こんなちょっとしたフレーズを言うだけで、なんだか数字に強そうな人っぽく見えるものです。このような「小手先の話」を、彼らはとてもありがたがります。

彼らにとっては成果を出すことよりもずっと大切なことがあります。とにかくまずはバカにされないこと、仕事がデキる人っぽい印象を持ってもらうことがとても大切なのです。

逆にベテランに近づくにつれて②が色濃くなります。特に意識が高くたくさん勉強をしてきた人ほど、自分はデキる、知っている、ビジネス偏差値が高い、ということを確かめたい欲を持っています。

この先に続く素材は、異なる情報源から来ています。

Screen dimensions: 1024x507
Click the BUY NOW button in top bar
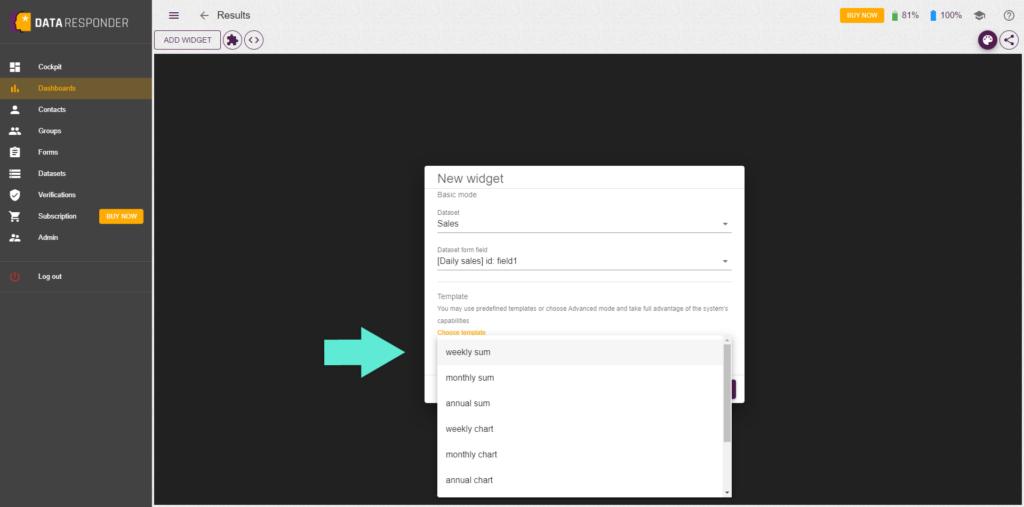[861, 15]
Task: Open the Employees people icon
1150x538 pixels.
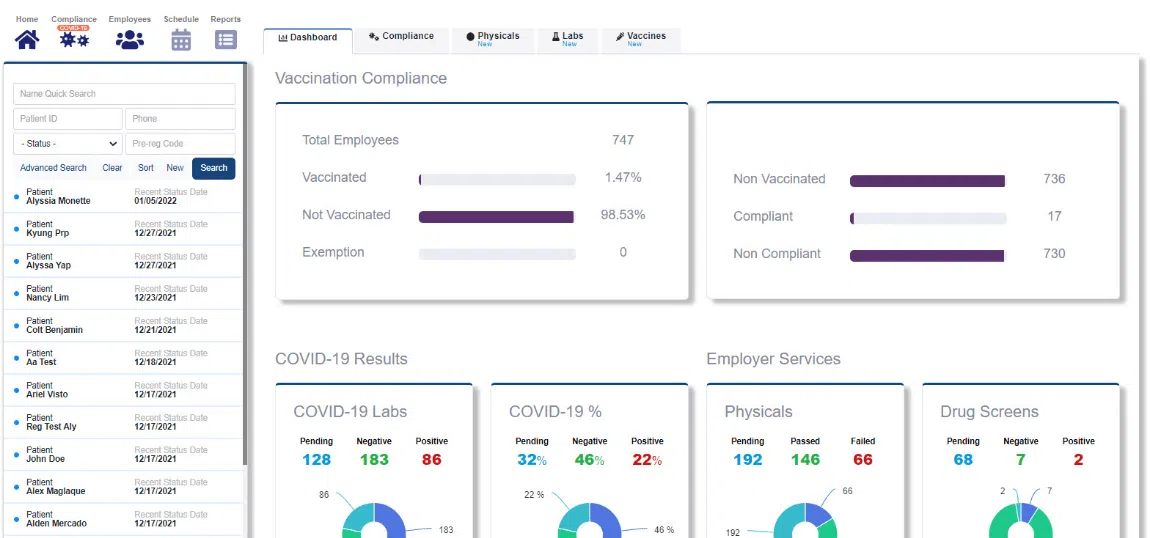Action: tap(129, 39)
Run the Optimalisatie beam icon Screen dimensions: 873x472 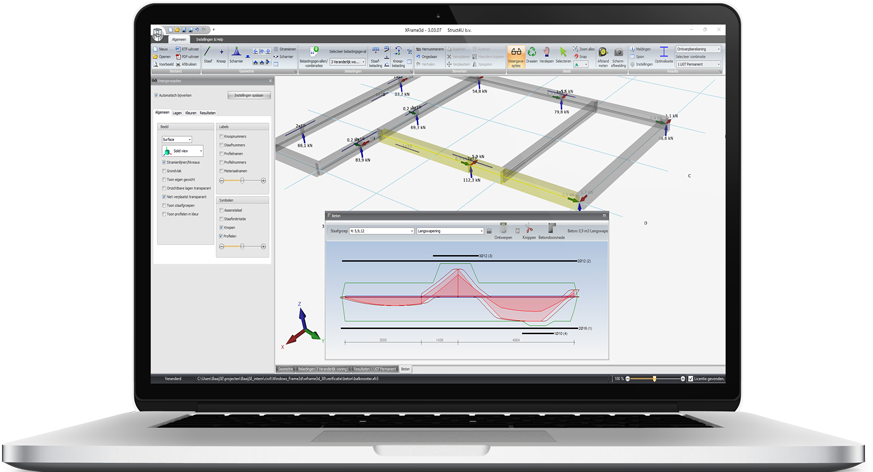(x=664, y=54)
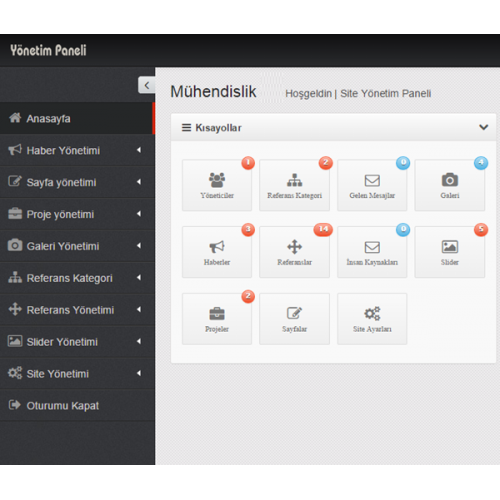Click the Yönetim Paneli header title

[x=48, y=50]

ですから私は管理職やベテラン社員の研修においては、「よくご存じですね」「勉強されていて素晴らしいですね」という承認の言葉をできるだけ使うようにしています。

少しばかり乱暴なことを申し上げるなら、彼らは何かを勉強したいのではなく、講師から「承認の言葉」を言ってほしくて研修に参加しているのです。

しかし個人的には、これらの特徴はあまり好ましいものだと思っていません。本来、「頭がいい(悪い)」なんてどうでもよいことです。